## What to do
Check each line of the records below for the word "computer" and give the number of lines that have it, with nothing added.

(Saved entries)
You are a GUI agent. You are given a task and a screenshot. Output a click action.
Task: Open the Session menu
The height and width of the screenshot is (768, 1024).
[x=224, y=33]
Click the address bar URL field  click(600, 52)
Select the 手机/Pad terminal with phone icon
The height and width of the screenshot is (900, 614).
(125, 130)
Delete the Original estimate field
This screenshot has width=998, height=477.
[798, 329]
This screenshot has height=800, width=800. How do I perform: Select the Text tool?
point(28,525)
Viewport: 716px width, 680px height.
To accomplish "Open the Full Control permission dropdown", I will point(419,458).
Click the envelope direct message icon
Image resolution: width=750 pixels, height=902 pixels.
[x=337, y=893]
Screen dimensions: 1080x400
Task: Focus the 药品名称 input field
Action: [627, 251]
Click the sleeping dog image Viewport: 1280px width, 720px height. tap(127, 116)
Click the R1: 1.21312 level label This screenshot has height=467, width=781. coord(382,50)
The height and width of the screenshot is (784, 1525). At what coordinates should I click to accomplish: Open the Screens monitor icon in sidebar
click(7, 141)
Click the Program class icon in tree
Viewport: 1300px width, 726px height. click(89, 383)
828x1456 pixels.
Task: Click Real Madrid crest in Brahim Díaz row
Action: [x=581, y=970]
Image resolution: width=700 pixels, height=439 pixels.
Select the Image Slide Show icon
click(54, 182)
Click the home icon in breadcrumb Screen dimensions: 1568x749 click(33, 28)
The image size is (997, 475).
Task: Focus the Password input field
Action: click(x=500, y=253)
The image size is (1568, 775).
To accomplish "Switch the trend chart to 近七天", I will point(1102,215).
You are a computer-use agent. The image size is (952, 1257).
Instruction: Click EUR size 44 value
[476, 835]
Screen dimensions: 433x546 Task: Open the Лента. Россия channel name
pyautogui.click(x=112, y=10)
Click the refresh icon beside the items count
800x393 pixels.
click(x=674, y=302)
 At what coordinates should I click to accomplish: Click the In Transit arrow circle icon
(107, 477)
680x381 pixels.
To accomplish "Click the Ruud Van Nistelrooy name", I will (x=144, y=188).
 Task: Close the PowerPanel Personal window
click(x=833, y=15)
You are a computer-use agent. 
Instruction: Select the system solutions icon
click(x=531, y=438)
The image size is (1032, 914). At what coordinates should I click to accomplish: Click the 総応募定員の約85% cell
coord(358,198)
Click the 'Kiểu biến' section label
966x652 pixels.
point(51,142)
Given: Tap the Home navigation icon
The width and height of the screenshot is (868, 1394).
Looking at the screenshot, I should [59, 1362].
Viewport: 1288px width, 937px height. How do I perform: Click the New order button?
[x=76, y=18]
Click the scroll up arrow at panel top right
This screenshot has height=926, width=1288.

## Reply to the task
2